▶ [EXCERPT]:

****************************************

Divisons loom over gays and divorce before Pope's Synod on Family

Divisions are looming in advance of the Pope's Synod on the Family next month.

Nearly 800,000 Catholics, including more than 200 cardinals, bishops and archbishops, have written to the Pope appealing for clarity and warning of a "breach" in the Church over gays and marriage. 

At the same time, an influential group of lesbian and gay Catholics from the UK have called in advance of the synod for the Church to take the opportunity of the coming Synod to look again at Church teachings because, the group says, they have "caused immense psychological, spiritual, and pastoral damage not only to homosexual persons, but also to their parents and families."

Pope Francis leading the synod of bishops at the Vatican in October last year. Communion for divorcees is one of a number of contentious issues that will be considered at this year's synod.Reuters

The conservative lay group Voice of the Family has submitted a 'Filial Appeal' signed by 790,190 Catholics, including 201 cardinals, archbishops and bishops, to Pope Francis calling on him to say "a clarifying word" to dissipate the "widespread confusion arising from the possibility that a breach has been opened within the Church that would accept adultery—by permitting divorced and then civilly remarried Catholics to receive Holy Communion—and would virtually accept even homosexual unions when such practices are categorically condemned as being contrary to Divine and natural law."

****************************************

▶ [SUPPLIED DATA]:
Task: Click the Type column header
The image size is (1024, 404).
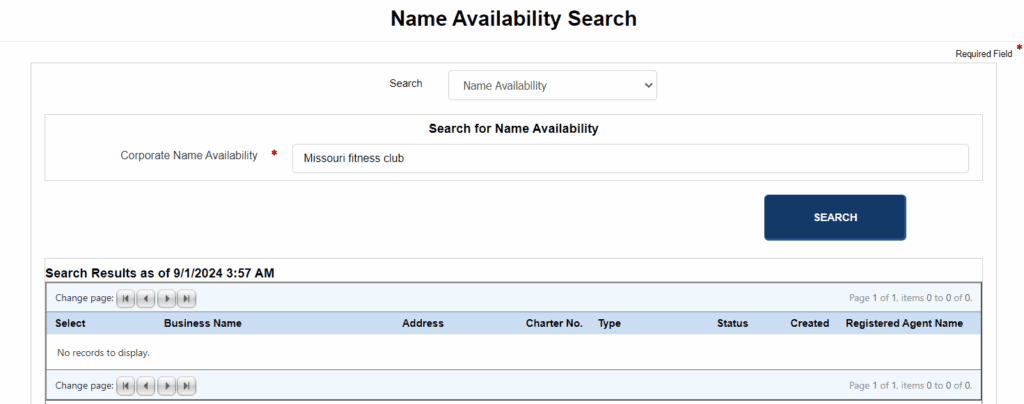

****************************************

▶ [WRITTEN INSTRUCTION 1]: From the article on the Synod on the Family above, reproduce verbatim the passage between "Nearly 800,000 Catholics, including" and "gays and marriage.", inclusive.
▶ [WRITTEN INSTRUCTION 2]: According to the article on the Synod on the Family, how many Catholics signed the Filial Appeal that Voice of the Family submitted to Pope Francis?
▶ [WRITTEN INSTRUCTION 3]: Render this sentence from the article on the Synod on the Family in French: "Divisions are looming in advance of the Pope's Synod on the Family next month."

▶ [OUTPUT 1]:
Nearly 800,000 Catholics, including more than 200 cardinals, bishops and archbishops, have written to the Pope appealing for clarity and warning of a "breach" in the Church over gays and marriage.

▶ [OUTPUT 2]: 790,190 Catholics, including 201 cardinals, archbishops and bishops.

▶ [OUTPUT 3]: Des divisions se profilent à l'approche du Synode du pape sur la famille, le mois prochain.